*The records*
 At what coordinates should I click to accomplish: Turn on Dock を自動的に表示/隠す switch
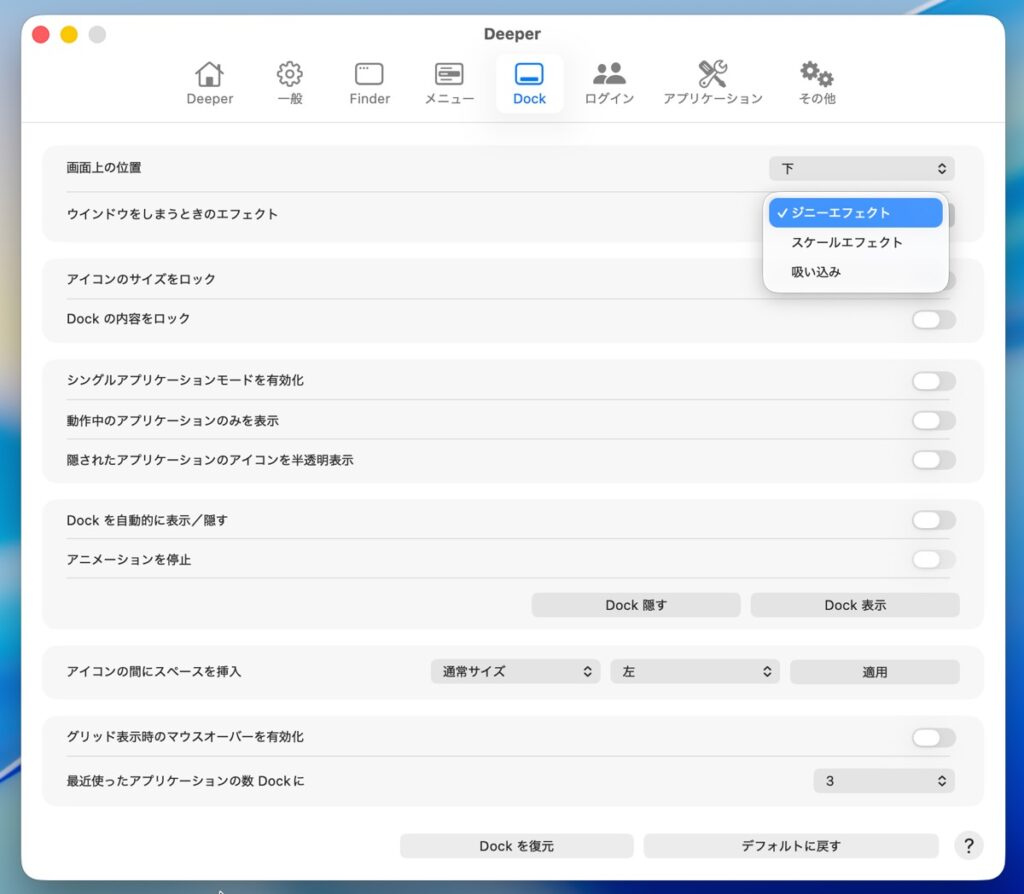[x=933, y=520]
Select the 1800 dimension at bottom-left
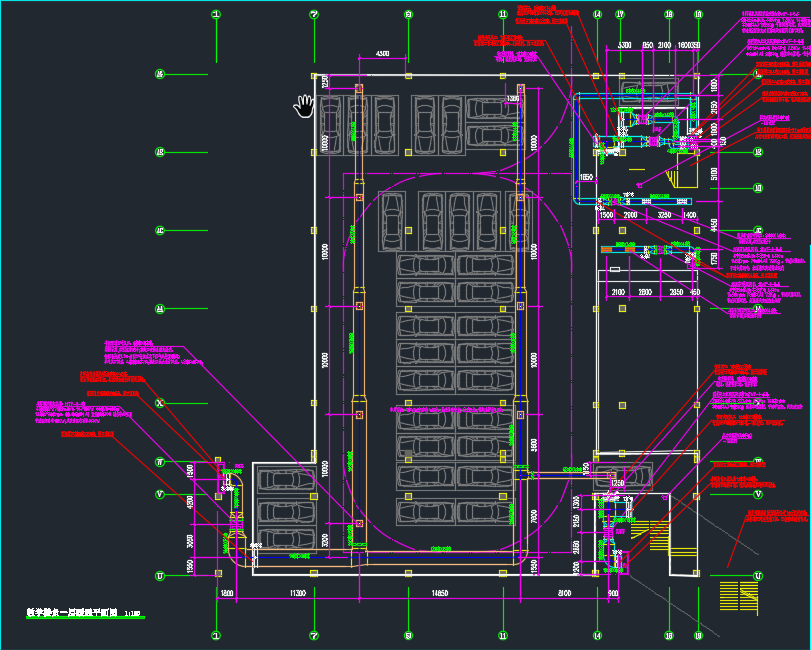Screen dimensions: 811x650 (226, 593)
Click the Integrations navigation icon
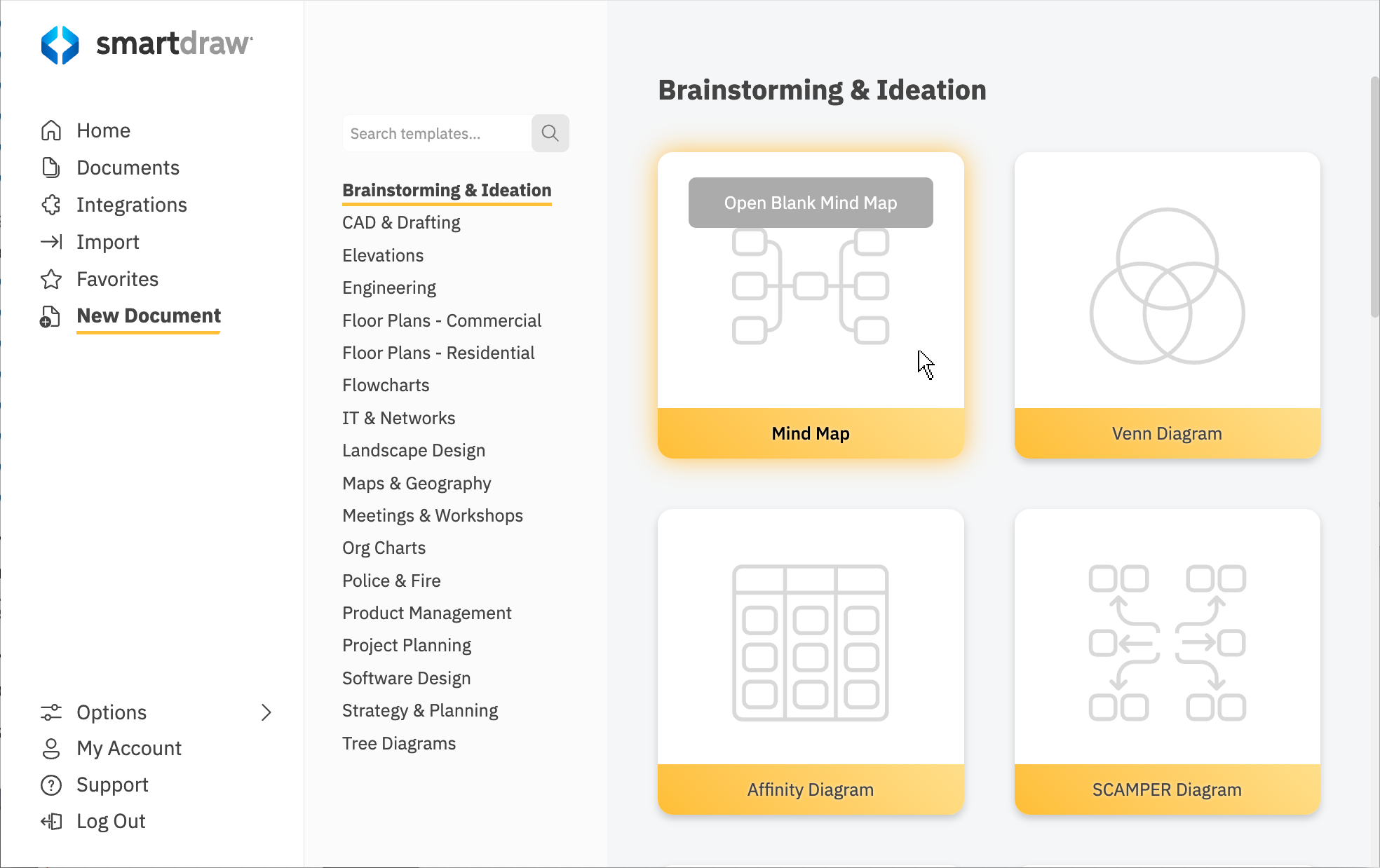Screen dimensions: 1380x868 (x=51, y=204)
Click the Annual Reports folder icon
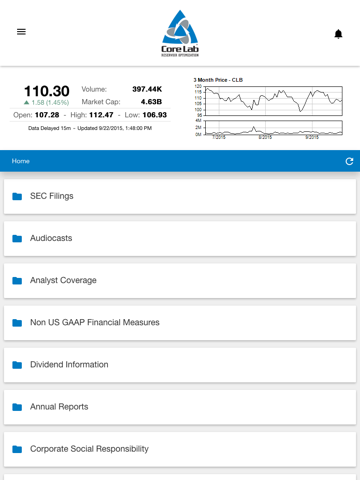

*Problem description*
The result should hold only the lines from the line with "Click the Integrations navigation icon" through the final line of the records above, copied exactly, with pictures left out.

*Output for this task*
Click the Integrations navigation icon
Screen dimensions: 1380x868 (x=51, y=204)
Click the Annual Reports folder icon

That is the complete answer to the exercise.